**TRY IT:** Search the listing below for the word "will", and copy every line in which it turns up.

**INFORMATION:**
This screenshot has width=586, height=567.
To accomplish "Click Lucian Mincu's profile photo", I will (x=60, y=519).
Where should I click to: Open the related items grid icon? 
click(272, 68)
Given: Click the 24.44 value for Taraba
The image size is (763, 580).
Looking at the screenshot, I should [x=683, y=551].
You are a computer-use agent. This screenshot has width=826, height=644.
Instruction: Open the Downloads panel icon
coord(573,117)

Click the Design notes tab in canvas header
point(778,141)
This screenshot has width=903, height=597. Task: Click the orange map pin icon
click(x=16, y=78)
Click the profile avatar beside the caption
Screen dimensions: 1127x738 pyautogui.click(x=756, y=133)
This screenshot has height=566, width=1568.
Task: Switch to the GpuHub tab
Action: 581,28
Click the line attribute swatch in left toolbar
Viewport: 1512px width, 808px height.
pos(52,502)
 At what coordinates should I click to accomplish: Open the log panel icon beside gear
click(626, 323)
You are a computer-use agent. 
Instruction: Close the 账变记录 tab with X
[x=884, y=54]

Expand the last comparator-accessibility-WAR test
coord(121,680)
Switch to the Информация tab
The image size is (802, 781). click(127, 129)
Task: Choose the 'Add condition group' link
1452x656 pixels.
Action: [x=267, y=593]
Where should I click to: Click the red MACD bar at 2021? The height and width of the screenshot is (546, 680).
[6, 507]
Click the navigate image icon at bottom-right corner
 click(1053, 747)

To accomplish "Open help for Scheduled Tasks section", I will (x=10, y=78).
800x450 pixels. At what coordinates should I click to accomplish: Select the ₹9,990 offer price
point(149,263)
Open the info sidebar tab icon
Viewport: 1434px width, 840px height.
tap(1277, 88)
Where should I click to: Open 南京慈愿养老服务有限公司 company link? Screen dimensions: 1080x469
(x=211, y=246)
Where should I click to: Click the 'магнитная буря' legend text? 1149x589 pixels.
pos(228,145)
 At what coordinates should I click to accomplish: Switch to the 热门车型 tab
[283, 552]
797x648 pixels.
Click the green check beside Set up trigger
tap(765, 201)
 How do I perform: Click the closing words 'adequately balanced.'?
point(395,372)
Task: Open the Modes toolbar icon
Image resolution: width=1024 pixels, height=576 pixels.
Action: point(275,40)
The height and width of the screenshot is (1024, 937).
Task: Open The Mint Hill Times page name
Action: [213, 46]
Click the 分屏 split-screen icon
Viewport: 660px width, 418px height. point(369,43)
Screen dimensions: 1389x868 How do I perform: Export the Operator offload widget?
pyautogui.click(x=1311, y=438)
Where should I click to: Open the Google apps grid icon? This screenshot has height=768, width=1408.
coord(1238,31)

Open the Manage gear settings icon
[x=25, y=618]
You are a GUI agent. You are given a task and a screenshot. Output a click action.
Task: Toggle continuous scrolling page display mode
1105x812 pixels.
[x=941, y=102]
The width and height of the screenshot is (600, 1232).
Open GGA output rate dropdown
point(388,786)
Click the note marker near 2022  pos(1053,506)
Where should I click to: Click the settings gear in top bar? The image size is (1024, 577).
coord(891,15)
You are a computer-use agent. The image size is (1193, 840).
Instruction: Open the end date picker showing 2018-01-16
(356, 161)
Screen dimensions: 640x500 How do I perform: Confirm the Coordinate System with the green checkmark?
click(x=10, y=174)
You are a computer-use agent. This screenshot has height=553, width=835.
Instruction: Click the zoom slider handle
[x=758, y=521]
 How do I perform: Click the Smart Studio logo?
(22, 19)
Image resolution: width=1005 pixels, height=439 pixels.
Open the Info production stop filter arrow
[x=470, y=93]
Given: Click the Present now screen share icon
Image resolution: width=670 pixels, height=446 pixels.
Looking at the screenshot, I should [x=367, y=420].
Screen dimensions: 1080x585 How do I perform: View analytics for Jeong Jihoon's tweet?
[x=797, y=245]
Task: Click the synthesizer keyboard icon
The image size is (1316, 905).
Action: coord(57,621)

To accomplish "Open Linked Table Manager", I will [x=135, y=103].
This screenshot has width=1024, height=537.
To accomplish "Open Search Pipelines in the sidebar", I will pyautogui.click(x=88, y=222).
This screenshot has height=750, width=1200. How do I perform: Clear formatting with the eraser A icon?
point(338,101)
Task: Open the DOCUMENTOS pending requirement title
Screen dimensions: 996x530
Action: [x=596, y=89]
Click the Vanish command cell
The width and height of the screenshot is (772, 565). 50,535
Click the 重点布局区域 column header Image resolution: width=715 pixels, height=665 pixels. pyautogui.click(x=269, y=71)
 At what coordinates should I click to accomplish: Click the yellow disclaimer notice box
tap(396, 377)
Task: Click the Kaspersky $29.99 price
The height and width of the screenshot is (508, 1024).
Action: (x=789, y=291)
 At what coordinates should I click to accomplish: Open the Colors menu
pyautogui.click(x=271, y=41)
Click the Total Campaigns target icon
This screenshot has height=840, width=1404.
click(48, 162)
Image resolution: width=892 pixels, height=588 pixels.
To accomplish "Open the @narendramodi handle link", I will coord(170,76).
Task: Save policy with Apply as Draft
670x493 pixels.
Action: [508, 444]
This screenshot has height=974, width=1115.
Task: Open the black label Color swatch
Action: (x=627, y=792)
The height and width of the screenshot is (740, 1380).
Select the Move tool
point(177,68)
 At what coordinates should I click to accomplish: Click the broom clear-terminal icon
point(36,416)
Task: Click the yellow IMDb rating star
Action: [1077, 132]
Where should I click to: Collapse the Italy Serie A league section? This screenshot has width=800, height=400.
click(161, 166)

**ANSWER BOX:**
To accomplish "Click Lucian Mincu's profile photo", I will (x=60, y=519).
To accomplish "Open help for Scheduled Tasks section", I will (x=10, y=78).
To accomplish "Open Linked Table Manager", I will [x=135, y=103].
To accomplish "Open Search Pipelines in the sidebar", I will pyautogui.click(x=88, y=222).
To accomplish "Open the @narendramodi handle link", I will coord(170,76).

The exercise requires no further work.